Earlier, Mr. Sherak spent 17 years at 20th Century Fox, where he became the domestic film group chairman. During his career, Mr. Sherak helped market and distribute such films as “Titanic,” “Die Hard,” “Wall Street,” “Independence Day” and “Star Wars: Episode 1 — The Phantom Menace.”
Thomas Mitchell Sherak was born in Brooklyn. After Army service during the Vietnam War, he entered a training program at Paramount Pictures, working in distribution offices on the East Coast and in the Midwest.
He worked for other film companies, including Boston-based theater chain General Cinema as a film buyer. He joined 20th Century Fox in 1983. After leaving the studio, he became a partner in Revolution Studios and also worked as a consultant.
Last fall, Mr. Sherak was appointed Los Angeles film czar to help bring runaway production back to the city. He was also responsible for completing a deal for the academy’s new film museum with the Los Angeles County Museum of Art. The museum is tentatively set to open in 2017.
Harry Gamble, who coached the Philadelphia Eagles as well as Lafayette, Penn and New Jersey high school teams before retiring as the Eagles’ president, died Jan. 28 at 83.
The team announced the death but gave no other details.

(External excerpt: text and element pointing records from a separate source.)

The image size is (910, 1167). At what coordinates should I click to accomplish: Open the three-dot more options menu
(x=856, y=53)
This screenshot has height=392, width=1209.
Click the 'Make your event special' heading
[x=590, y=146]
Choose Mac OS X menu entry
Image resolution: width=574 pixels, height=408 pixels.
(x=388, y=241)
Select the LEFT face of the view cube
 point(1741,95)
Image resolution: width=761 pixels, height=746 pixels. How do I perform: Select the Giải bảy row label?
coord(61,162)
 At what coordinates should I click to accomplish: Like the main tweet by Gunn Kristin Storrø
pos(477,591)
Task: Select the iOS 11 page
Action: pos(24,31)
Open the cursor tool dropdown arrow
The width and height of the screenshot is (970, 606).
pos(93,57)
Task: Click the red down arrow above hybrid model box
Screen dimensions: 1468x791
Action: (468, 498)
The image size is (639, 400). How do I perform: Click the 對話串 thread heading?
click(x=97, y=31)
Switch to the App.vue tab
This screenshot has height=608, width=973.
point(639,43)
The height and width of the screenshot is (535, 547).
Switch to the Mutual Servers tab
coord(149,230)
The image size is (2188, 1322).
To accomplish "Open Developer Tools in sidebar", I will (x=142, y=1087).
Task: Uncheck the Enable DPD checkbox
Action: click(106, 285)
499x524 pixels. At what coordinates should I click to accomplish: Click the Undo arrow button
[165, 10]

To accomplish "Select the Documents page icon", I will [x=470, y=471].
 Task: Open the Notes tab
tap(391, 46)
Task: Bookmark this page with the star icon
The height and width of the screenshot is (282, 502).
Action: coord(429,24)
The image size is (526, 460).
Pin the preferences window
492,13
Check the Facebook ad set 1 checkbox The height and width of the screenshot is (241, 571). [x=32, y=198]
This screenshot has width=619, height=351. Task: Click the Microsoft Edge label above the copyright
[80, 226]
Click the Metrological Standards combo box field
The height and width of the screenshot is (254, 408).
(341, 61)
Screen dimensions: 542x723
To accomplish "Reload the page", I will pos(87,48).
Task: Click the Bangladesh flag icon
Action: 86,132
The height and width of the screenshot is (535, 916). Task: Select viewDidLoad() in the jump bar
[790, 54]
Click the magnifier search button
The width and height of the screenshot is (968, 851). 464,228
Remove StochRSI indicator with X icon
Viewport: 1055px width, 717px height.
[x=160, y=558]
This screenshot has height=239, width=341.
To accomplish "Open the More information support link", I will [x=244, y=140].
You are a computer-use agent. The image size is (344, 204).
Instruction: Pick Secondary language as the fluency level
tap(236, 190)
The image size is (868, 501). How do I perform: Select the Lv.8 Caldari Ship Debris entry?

In 1981, Mr. Gamble joined the Eagles as a volunteer assistant coach under Dick Vermeil and became a full-time staffer a year later, coaching special teams and tight ends. He moved into the front office as director of football operations in 1984, and a year later he was named general manager by owner Leonard Tose.
In 1986, he became team president, a position he held until 1994.
A native of Pitman, N.J., Mr. Gamble played offensive lineman at Rider University in New Jersey and served in the Army. He started teaching and coaching at Clayton and Audubon high schools in New Jersey from 1954 to 1961 before being hired by Penn to be an assistant coach from 1962 to 1966.
That was followed by a stint as head coach at Lafayette in Pennsylvania until 1970.
He returned to Penn as head coach in 1971 and remained there until 1980. While coaching there, he was selected as the NCAA District 1 Coach of the Year and named by the New York State Sportswriters Association as the University Division Eastern coach of the year in 1972.
Jose Emilio Pacheco, widely regarded as one of Mexico’s foremost poets and short story writers, died Jan. 26 in Mexico City. He was 74.
The country’s National Council for Culture and the Arts announced the death but did not disclose the cause.
The poet, novelist, journalist, essayist and literary critic came to be seen as a leading representative of the generation of Mexican writers that came of age in the late 1950s and 1960s.
He was best known for bittersweet accounts of adolescents growing up in a less crowded — but corrupt and unjust — Mexico of the 1940s and ’50s. He was particularly noted for the 1981 novel “Las Batallas en el Desierto,” or “Battles in the Desert,” a story of a boy’s infatuation with the mother of one of his classmates.
Mr. Pacheco, who was born in Mexico City, began publishing the literary magazines Estaciones in 1957 with fellow university students Carlos Monsivais and Sergio Pitol, according to an official biography published when he won the Cervantes Prize, the Spanish-speaking world’s highest literary honor.
His first collection of stories was published in 1958. He followed with a series of poems and story collections in the 1960s. He became editor of Culture, one of most important literary publications in Mexico during the 1960s, and published a widely praised series of prose and poetry over the next decades.
In 2009, Mr. Pacheco won the Cervantes. He was also awarded nearly two dozen other literary prizes from governments and cultural institutions in Mexico and a host of other Spanish-speaking countries.
Mr. Pacheco also taught literature at universities in the United States, Britain and Canada and translated works by Samuel Beckett, Tennessee Williams and T.S. Eliot.